───── Dataset entries

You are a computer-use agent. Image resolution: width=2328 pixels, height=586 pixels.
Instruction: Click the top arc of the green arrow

──────────
───── Dataset entries

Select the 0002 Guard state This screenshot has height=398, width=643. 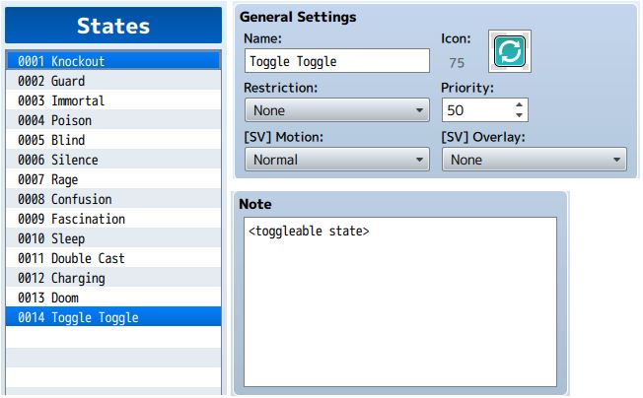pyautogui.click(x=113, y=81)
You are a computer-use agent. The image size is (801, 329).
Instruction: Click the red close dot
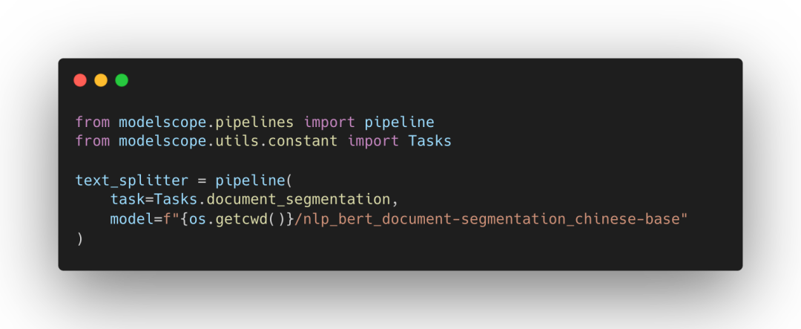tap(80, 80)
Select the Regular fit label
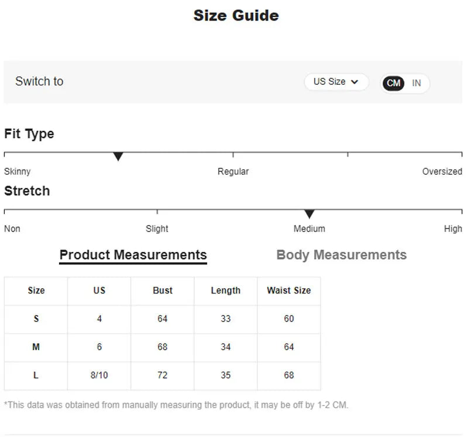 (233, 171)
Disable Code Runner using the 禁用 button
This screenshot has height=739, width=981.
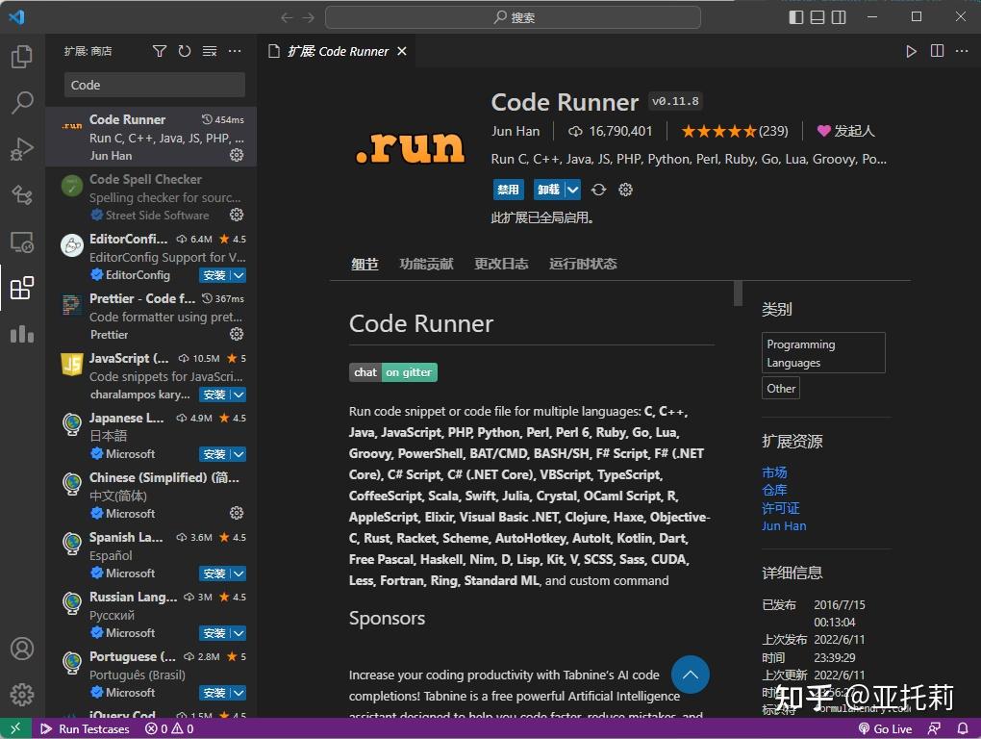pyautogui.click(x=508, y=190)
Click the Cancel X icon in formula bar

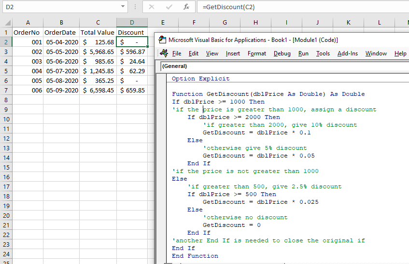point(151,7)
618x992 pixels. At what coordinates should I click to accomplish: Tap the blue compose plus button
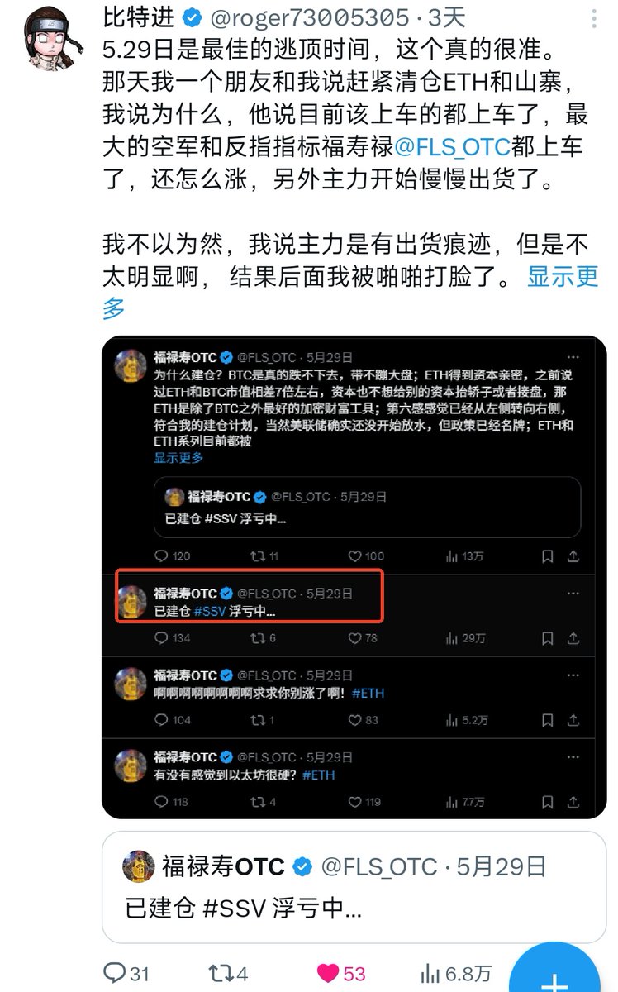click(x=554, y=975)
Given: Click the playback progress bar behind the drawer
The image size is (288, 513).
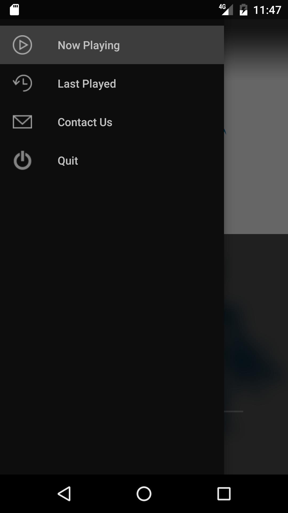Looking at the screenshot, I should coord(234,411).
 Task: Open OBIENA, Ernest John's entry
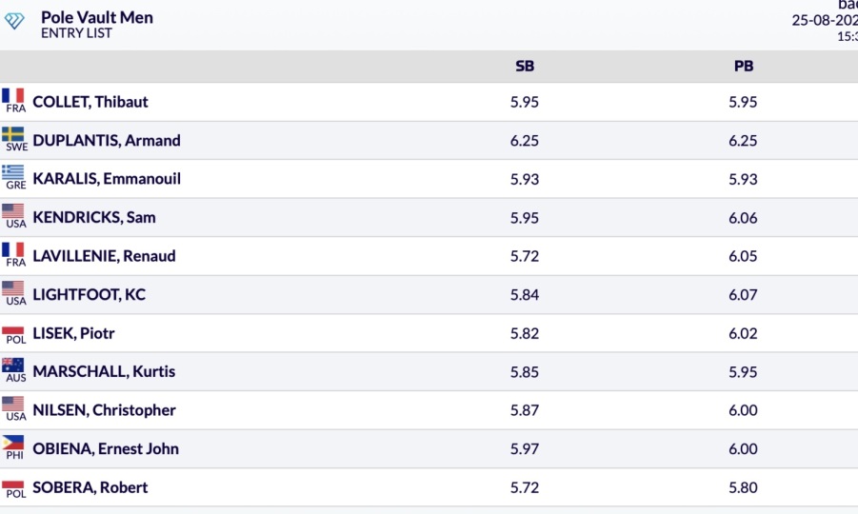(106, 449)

──────────
───── Dataset entries

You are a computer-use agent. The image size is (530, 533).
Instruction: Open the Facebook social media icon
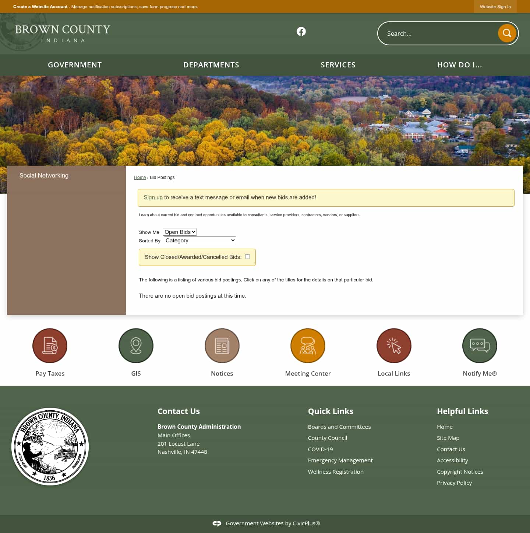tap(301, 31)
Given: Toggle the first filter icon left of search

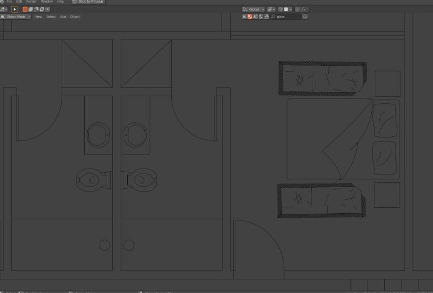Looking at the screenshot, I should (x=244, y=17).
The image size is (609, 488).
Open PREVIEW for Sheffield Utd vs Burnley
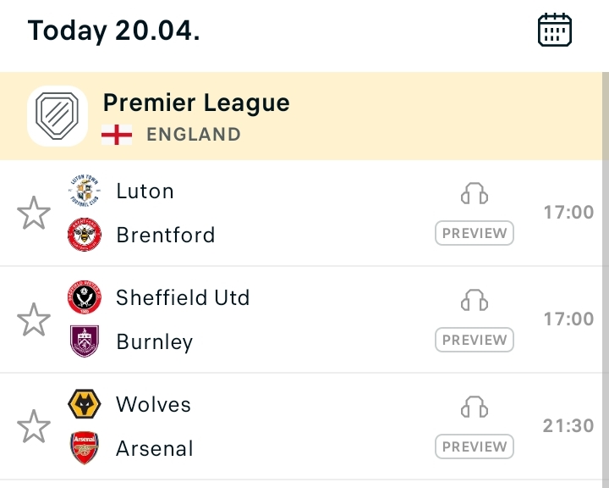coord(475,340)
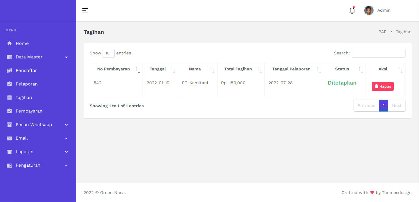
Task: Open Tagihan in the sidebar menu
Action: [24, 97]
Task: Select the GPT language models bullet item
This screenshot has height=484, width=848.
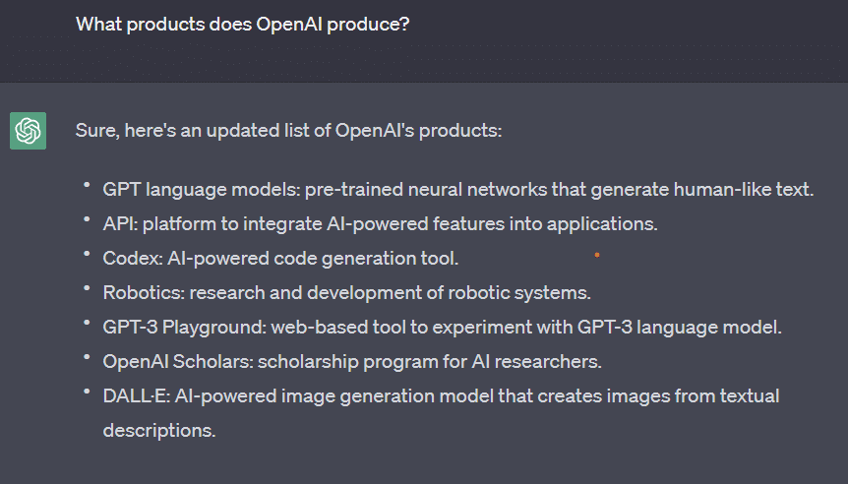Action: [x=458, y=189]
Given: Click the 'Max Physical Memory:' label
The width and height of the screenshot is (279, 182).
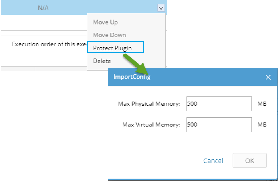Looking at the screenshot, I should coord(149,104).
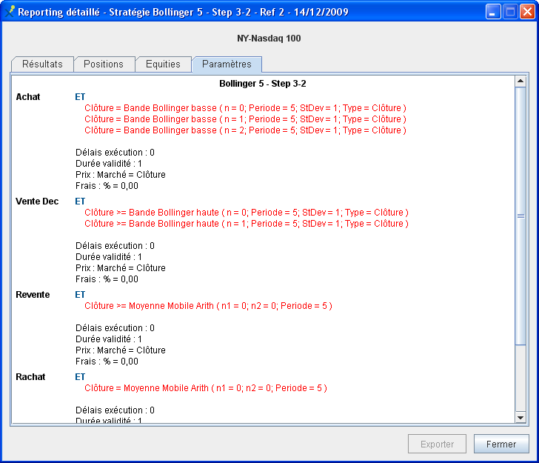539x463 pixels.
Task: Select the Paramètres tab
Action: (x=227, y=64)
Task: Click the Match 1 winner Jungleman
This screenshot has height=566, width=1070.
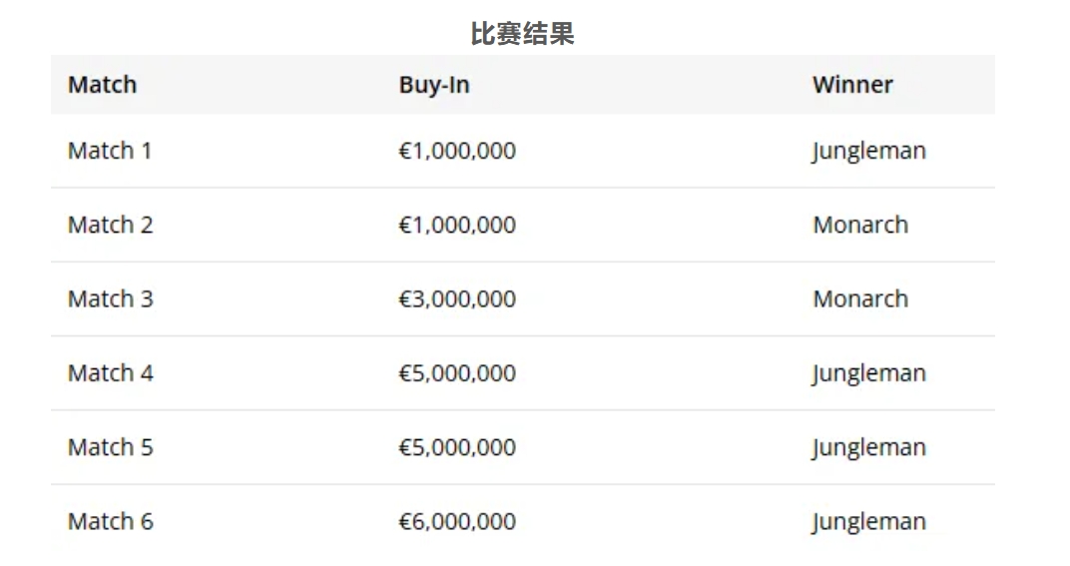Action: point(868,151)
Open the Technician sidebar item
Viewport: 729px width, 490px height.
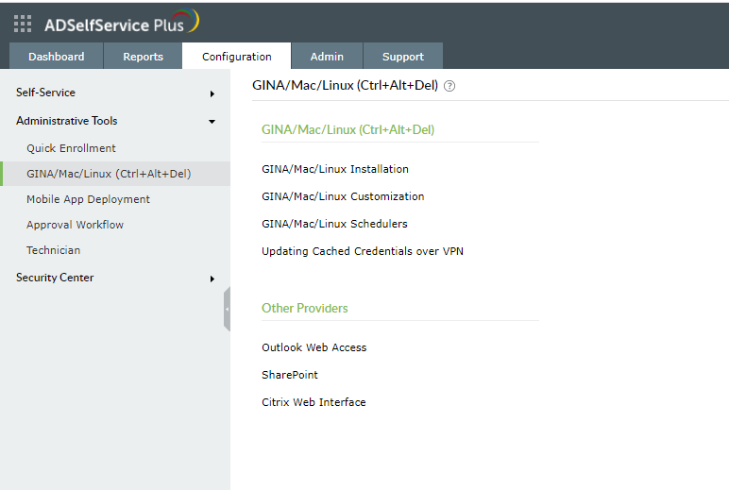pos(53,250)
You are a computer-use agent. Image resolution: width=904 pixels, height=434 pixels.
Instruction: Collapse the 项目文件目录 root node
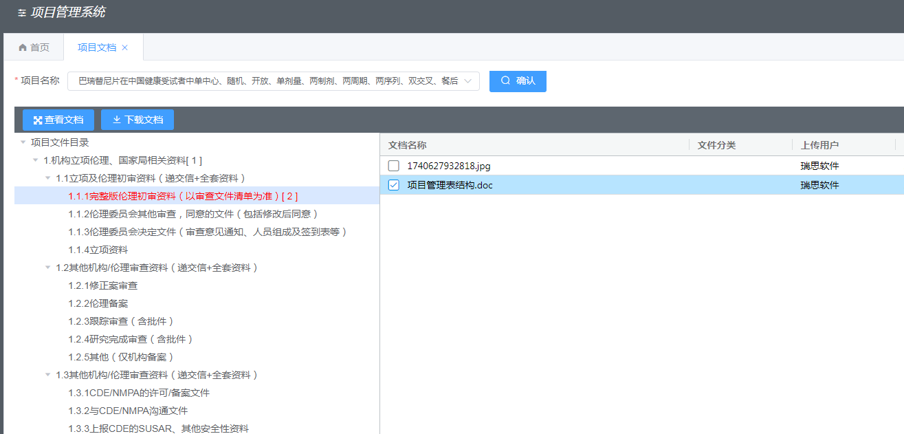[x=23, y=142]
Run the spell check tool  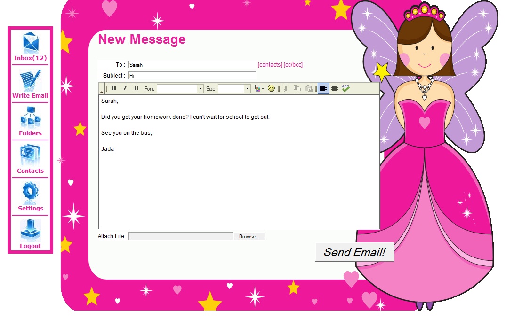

──────────

Objective> Can you reproduce the listing lines between the ones holding "Task: Click the Match 1 winner Jungleman" and "Run the spell check tool", inclusive, with the requests included and every coordinate in the answers scaled by 0.5 and rounded to whole numbers, halves going up? Omit the pictures.

Answer to this exercise>
Task: Click the Match 1 winner Jungleman
This screenshot has height=566, width=1070.
Action: point(434,76)
Open the Technician sidebar item
Viewport: 729px width, 490px height.
pos(27,125)
You are a computer-use agent. Image resolution: width=904 pixels, height=434 pixels.
Instruction: Collapse the 项目文件目录 root node
[x=12, y=71]
Run the spell check tool  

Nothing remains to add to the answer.